Certain materials and material combinations in the module show an increased incidence of specific degradation effects and performance losses (e.g., snail trails, PID, capacitive effects). With our customized test programs, we can specifically address and evaluate these risks.
PID (Potential Induced Degradation)
Potential-induced degradation (PID) is a failure which leads to severe, partially irreversible power losses in the field. In a PID test, we check the sensitivity of the modules with respect to electrical potential differences between cells and frame/glass according to the current state of science and research.
The UV test is carried out as part of the module certification as a preconditioning test with a UV dose of 15 kWh / m².
On solar cells with microcracks discoloration of the metallization may appear, which look like snail tracks. The discolorations are triggered by various chemical mechanisms that Fraunhofer ISE has investigated in a study. Whether these optical features with long-term consequences, e.g. delamination are related to the affected modules is currently under review.
Using innovative and state-of-the-art analysis methods, we systematically examine the defect in the TestLab PV Modules. We investigate the following:
- which components are responsible for snail tracks?
- how does the degradation of the modules develop - are long-term damages to be expected?
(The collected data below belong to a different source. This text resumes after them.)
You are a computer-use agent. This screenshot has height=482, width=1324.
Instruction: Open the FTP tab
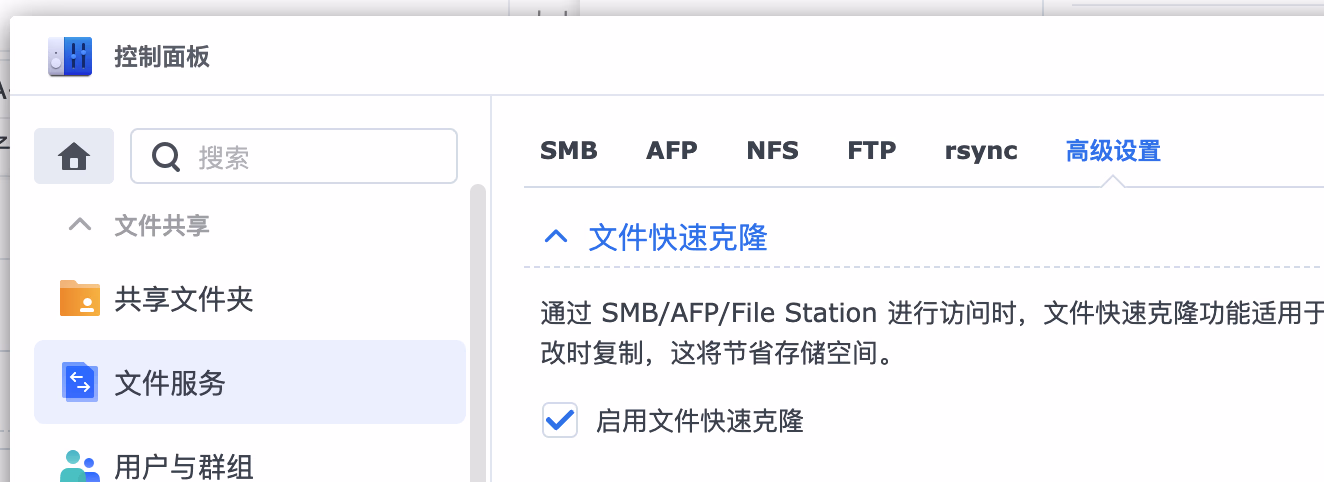click(x=872, y=151)
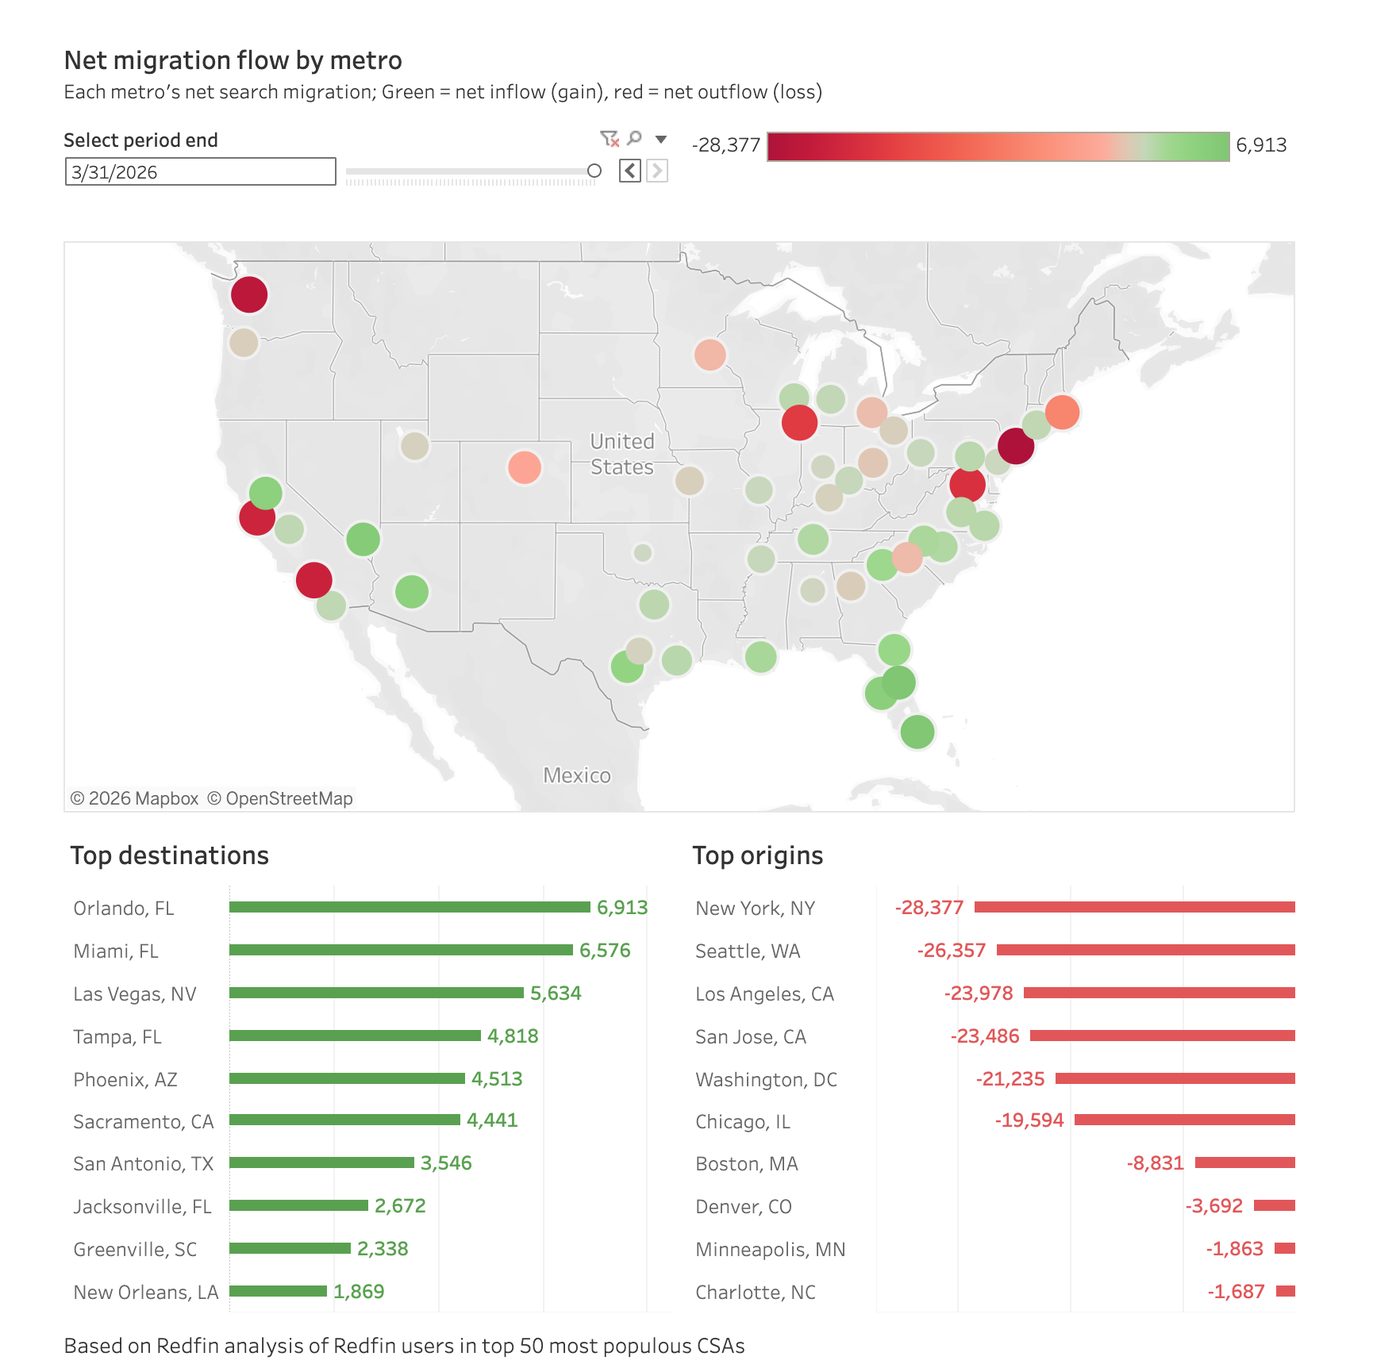Select the dark red New York map bubble
The height and width of the screenshot is (1368, 1400).
click(1016, 446)
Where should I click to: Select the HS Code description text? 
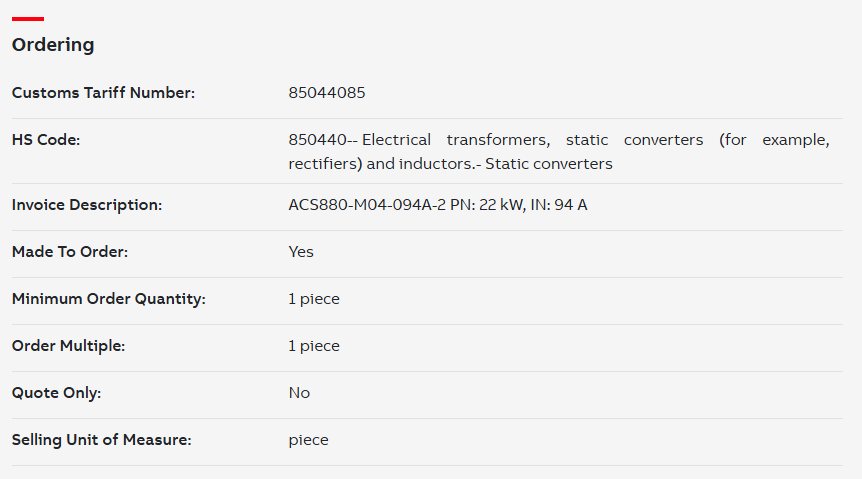(x=559, y=152)
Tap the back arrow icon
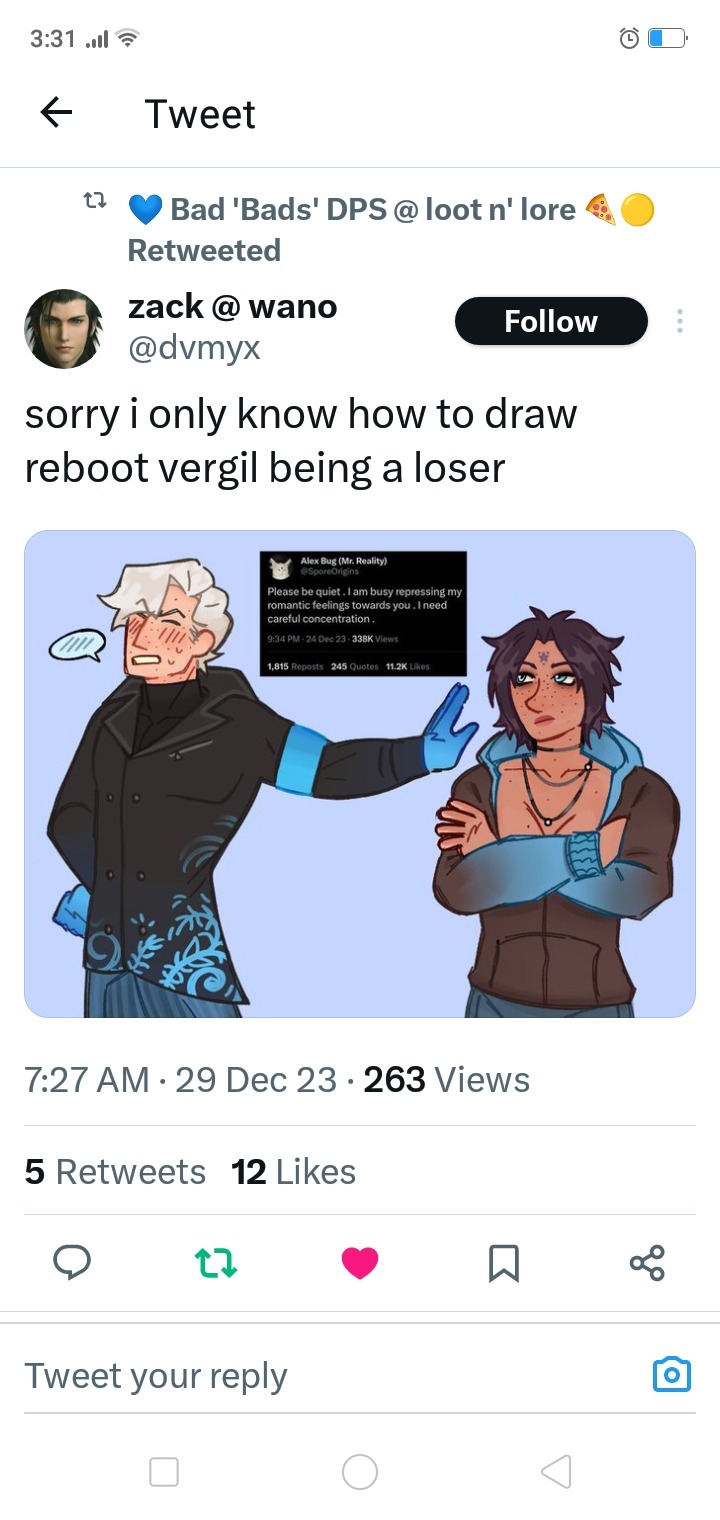 click(56, 114)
We test the long-term effects using accelerated aging tests in the TestLab PV Modules. In addition, we examine new materials and combinations of materials for their vulnerability to snail tracks.
LeTID (Light and elevated Temperature Induced Degradation)
In particular, PV modules with rear passivated cells of the so-called PERC technology can be affected by "Light and Elevated Temperature Induced Degradation" (LeTID). In contrast to light-induced degradation (LID), these modules run the risk of slow but massive power degradation, which can fully or partially regenerate over the long term. We develop test methods to investigate LeTID effects on PV modules.Since certain defect mechanisms are evidently induced by UV radiation, a UV test with a higher UV dose can help to identify the risk for these defects.